Cordialísimos lectores: pienso que muchas y muchas tragedias se dirán de la entrada y salida de los soldados en Roma, donde estuvieron diez meses a discreción y aun sin ella, que, como dicen, amicus Socrates, amicus Plato, magis amicus veritas. Digo sin ella porque eran inobedientes a sus nobilísimos capitanes, y crueles a sus naciones y a sus compatriotas. ¡Oh gran juicio de Dios!, venir un tanto ejército sub nube y sin temor de las maldiciones generales sacerdotales, porque Dios les hacía lumbre la noche y sombra el día para castigar los habitadores romanos, y por probar sus siervos, los cuales somos mucho contentísimos de su castigo, corrigiendo nuestro malo y vicioso vivir, que si el Señor no nos amara no nos castigara por nuestro bien. Mas, ¡guay por quien viene el escándalo! Por tanto me aviso que he visto morir muchas buenas personas y he visto atormentar muchos siervos de Dios como a su Santa Majestad le plugo. Salimos de Roma a diez días de febrero por no esperar las crueldades vindicativas de naturales, avisándome que, de los que con el felicísimo ejército salimos, hombres pacíficos, no se halla, salvo yo, en Venecia esperando la paz, que me acompañe a visitar nuestro santísimo protector, defensor fortísimo de una tanta nación, gloriosísimo abogado de mis antecesores, Santiago y a ellos, el cual siempre me ha ayudado, que no hallé otro español en esta ínclita ciudad.
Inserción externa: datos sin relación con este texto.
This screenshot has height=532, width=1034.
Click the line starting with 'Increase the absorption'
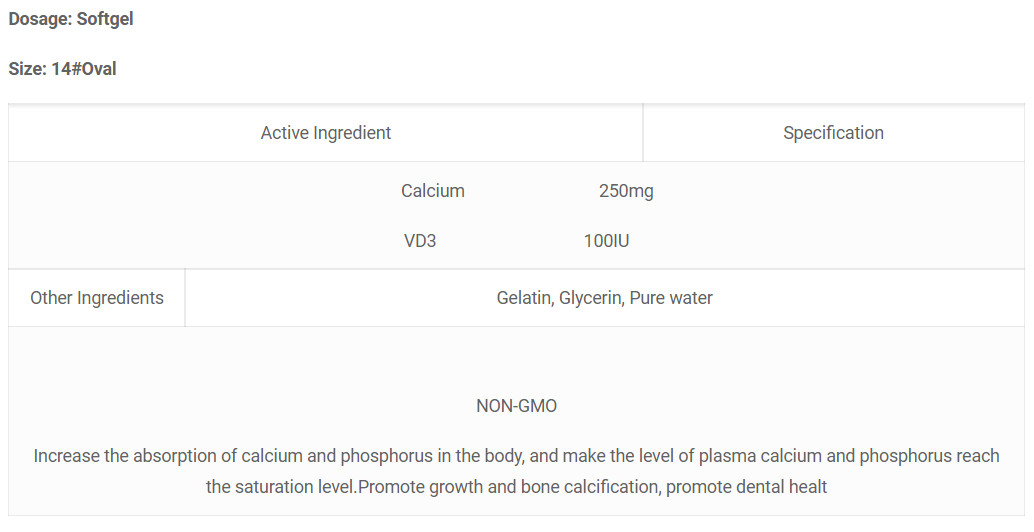[x=516, y=456]
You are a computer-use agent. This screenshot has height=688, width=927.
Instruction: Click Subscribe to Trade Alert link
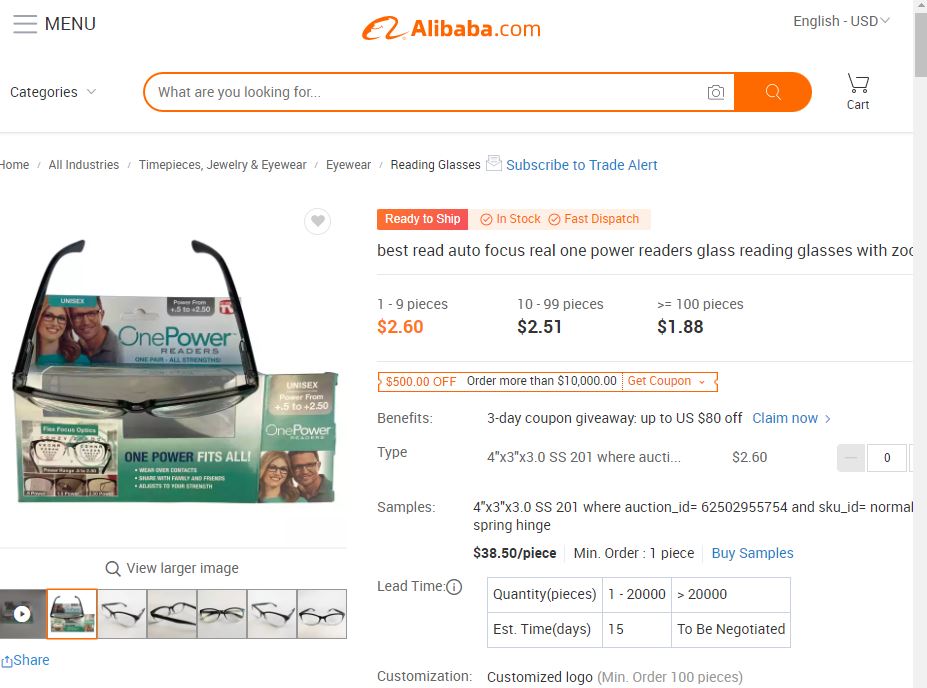[582, 165]
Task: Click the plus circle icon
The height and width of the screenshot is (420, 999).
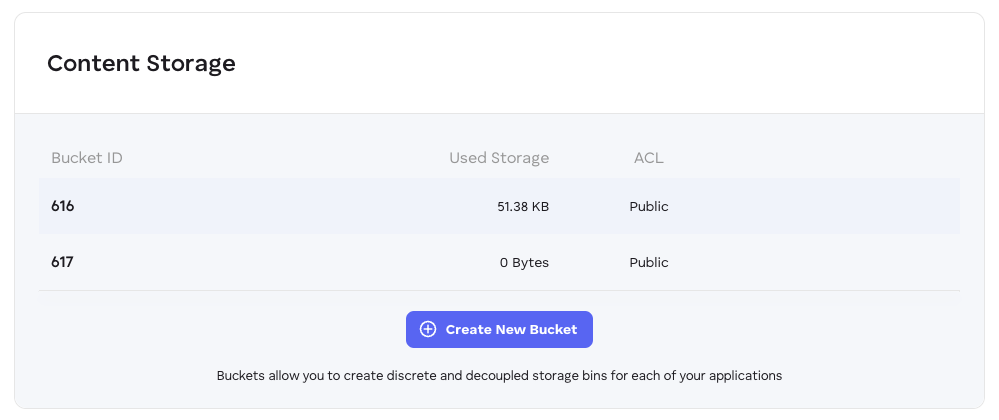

Y esta necesidad me compelió a dar este retrato a un estampador por remediar mi no tener ni poder, el cual retrato me valió más que otros cartapacios que yo tenía por mis legítimas obras, y éste, que no era legítimo por ser cosas ridiculosas, me valió a tiempo, que de otra manera no lo publicara hasta después de mis días, y hasta que otra que más supiera lo enmendara. Espero en el Señor eterno que será verdaderamente retrato para mis próximos, a los cuales me encomiendo, y en sus devotas oraciones, que quedo rogando a Dios por buen fin y paz y sanidad a todo el pueblo cristiano, amén.